-- Task statement --
With the pictures omitted, repeat exactly the lines below starting with the line that has "You are a computer-use agent. Image" and going on through the line that has "Task: Open the Дополнительно menu".

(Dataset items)
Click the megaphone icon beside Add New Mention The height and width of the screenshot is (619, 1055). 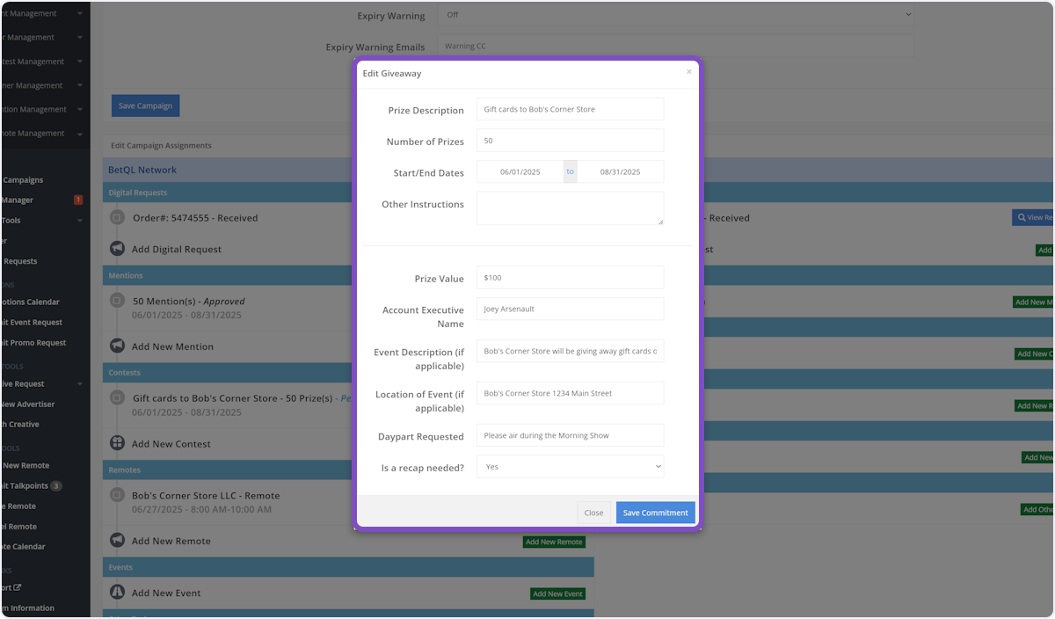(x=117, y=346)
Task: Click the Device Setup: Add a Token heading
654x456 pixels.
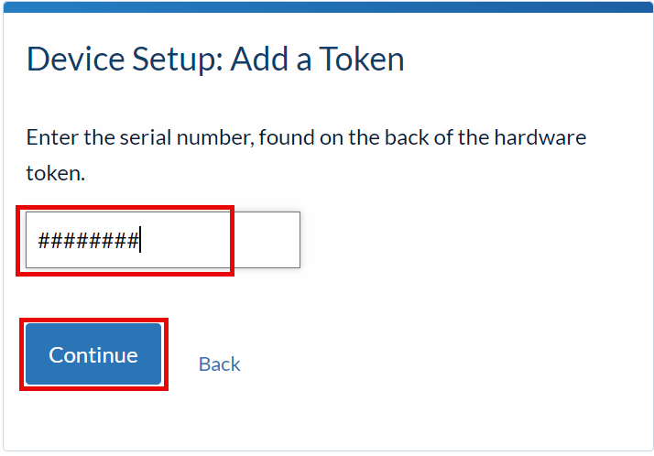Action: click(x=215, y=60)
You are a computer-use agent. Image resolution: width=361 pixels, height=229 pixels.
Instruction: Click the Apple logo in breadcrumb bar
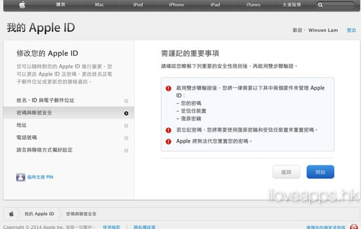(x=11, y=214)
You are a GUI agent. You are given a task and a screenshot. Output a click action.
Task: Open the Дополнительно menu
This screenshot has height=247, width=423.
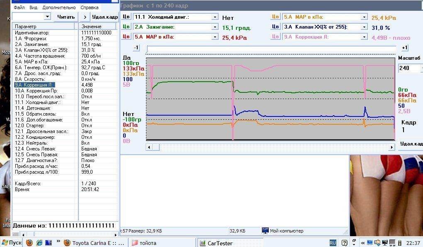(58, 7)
* * *
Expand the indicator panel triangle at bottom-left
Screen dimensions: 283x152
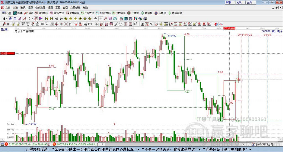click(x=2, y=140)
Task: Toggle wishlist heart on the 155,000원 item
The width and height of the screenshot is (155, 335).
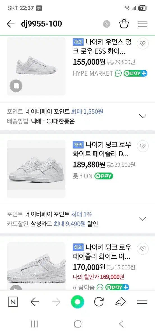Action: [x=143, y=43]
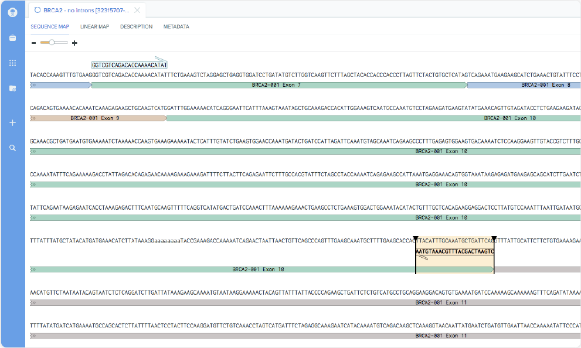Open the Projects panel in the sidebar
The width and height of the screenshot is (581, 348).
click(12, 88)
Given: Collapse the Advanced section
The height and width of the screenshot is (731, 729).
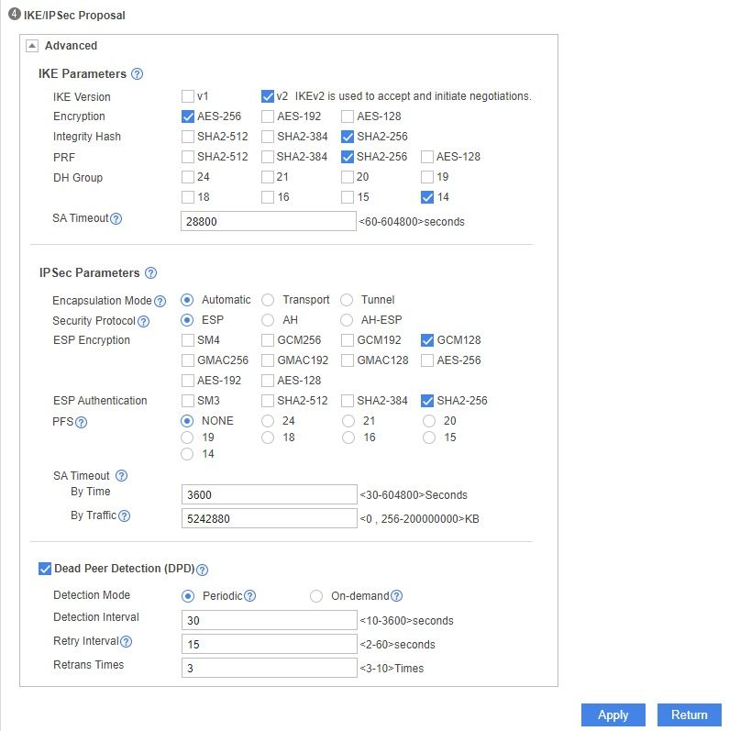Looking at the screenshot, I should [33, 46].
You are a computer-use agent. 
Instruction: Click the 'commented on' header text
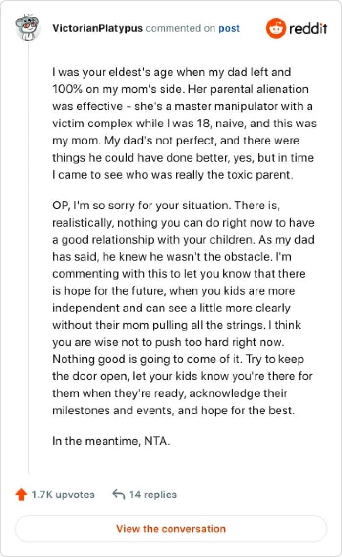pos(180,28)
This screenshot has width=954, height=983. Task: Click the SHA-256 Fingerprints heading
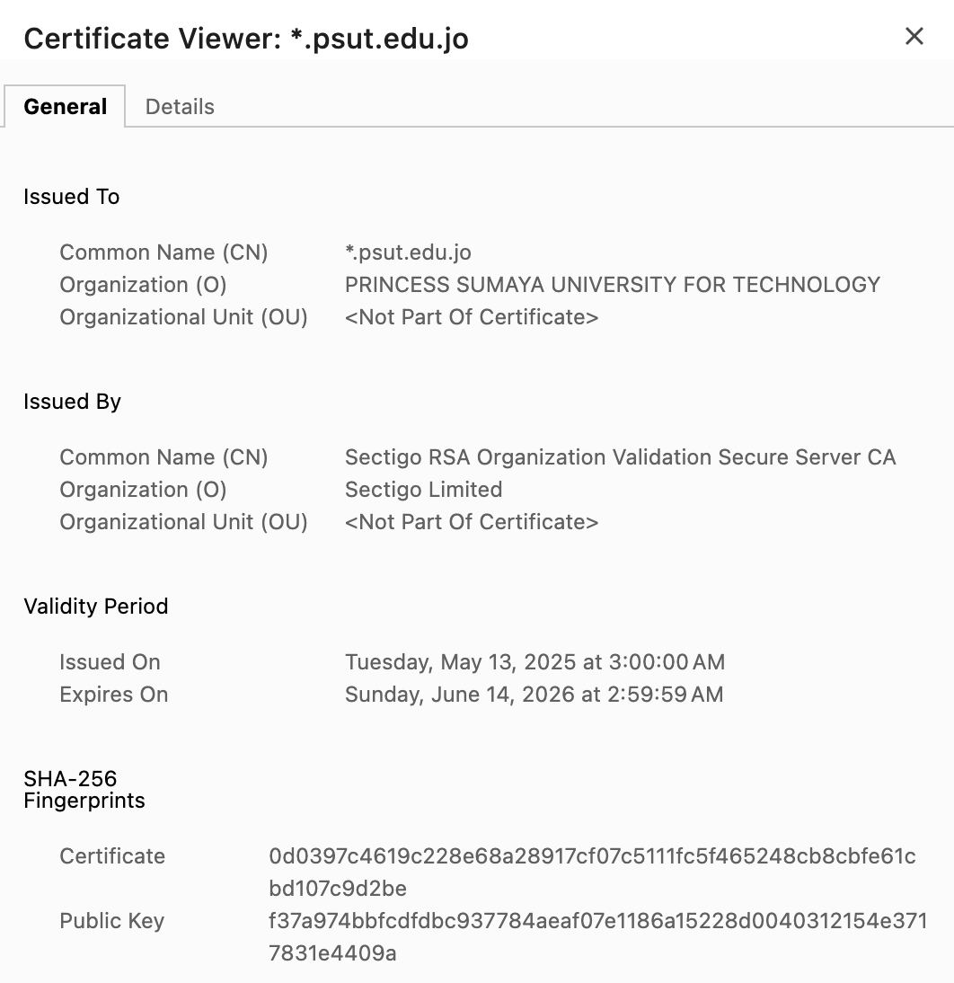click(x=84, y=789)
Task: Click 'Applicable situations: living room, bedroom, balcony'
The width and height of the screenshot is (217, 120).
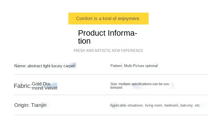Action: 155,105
==
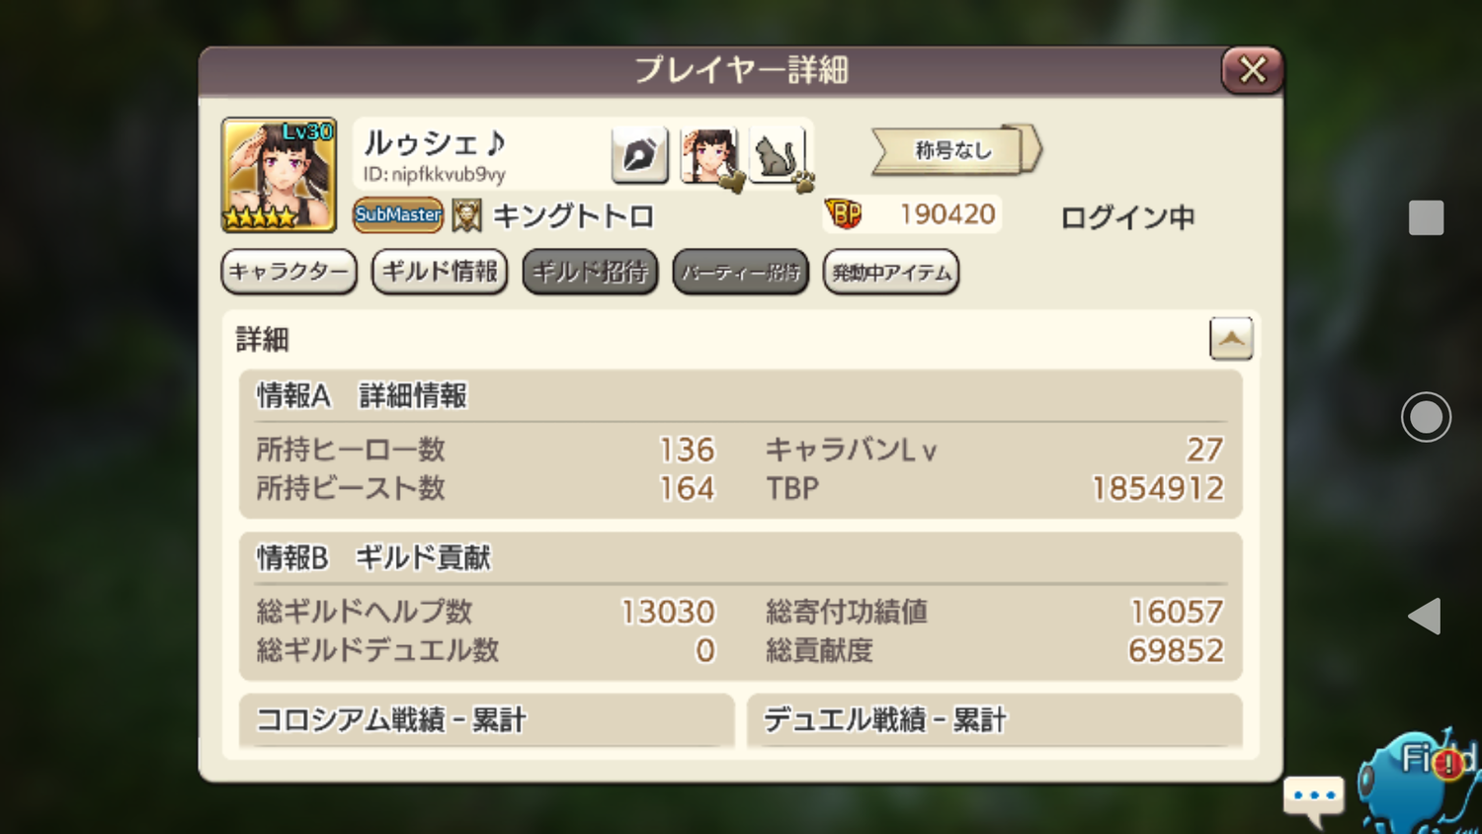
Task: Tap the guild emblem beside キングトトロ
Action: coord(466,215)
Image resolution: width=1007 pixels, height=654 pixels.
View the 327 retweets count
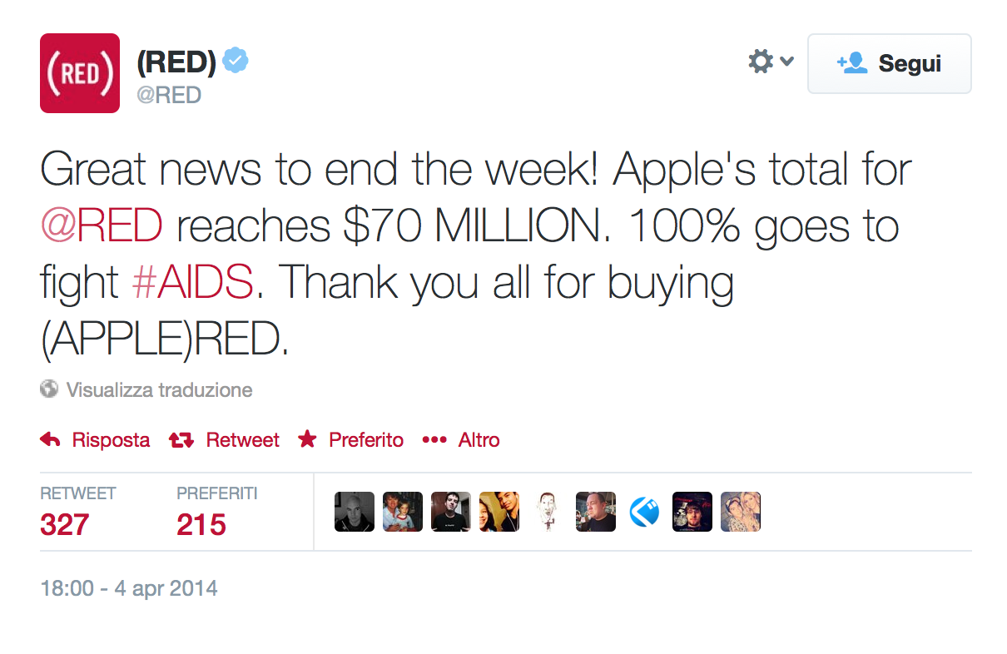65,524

-- Response to this exercise --
You are a computer-use agent. Image resolution: width=361 pixels, height=229 pixels.
Instruction: Click the Apple logo in breadcrumb bar
(x=11, y=214)
You are a GUI agent. You are given a task and a screenshot. Output a click action.
Task: Open the Дополнительно menu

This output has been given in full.